ACTION movies have a reputation for lazy female stereotypes, but that’s unfair because some women have a name and don’t just scream. Here are the signs you might be one.

You can pick a lock

With a cry of ‘Step aside boys’, a hairclip whipped from your blonde tresses is enough to get you out of any sticky situation. Have you learnt a skill for any other reason than to make surprised men say ‘Woah, she’s good!’ when you show it off? Don’t be silly.

You’re wearing tiny shorts

Men may be encased in body armour, but for you spandex offers way more protection in combat situations. Look at the Royal Marines – head-to-toe in lycra.

You have a strange skillset

You can fly a plane, identify ancient artefacts from any culture and remove snake venom, which you just happened to learn as a medic in Iraq. It’s pretty weird considering most people just do the one career, eg. accountancy. Still, they do say women are better at multitasking.

You have access to constant makeup touch-ups

Despite arduous days in a jungle, desert or ruined city under siege from extraterrestrials, you’ve managed to keep that lip liner pristine. You may have sweated once or twice, but only to create dewy cleavage. Under-boob swampiness is an alien concept.

You can distract enemies with your feminine wiles

Anyone who’s been in a fight to the death knows that the conflict will instantly end if everyone’s distracted by a smile from a pretty lady. Really you could do a lot more good working for the UN.

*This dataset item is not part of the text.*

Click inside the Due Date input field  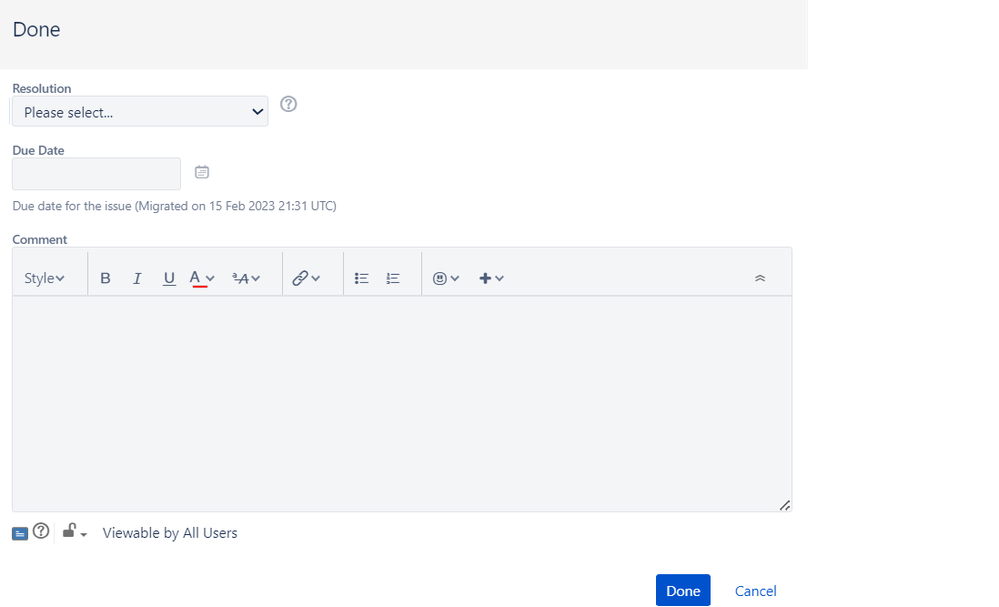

You have to get changed next to the hero

At some point you’ll have to swap the tiny shorts for something sophisticated like a revealing ballgown. For some reason, the only place you can do this is right next to the hero. He’ll nobly turn away, of course, but that doesn’t mean the camera can’t do a prolonged close-up on your bra coming off. (Obviously the hero will be amazed by a hot woman transforming into a hot woman in different clothes.) 

You know martial arts

Including the physics-defying move of kicking a 250lb man with enough force to make him fly across the room. It’s not a lazy way of making fight scenes more plausible, you’re just really good at it. 

You get kidnapped

For the finale of the film, you’ve been captured by the bad guys. Don’t worry if you die, you’ll be a great revenge plot device for the sequel.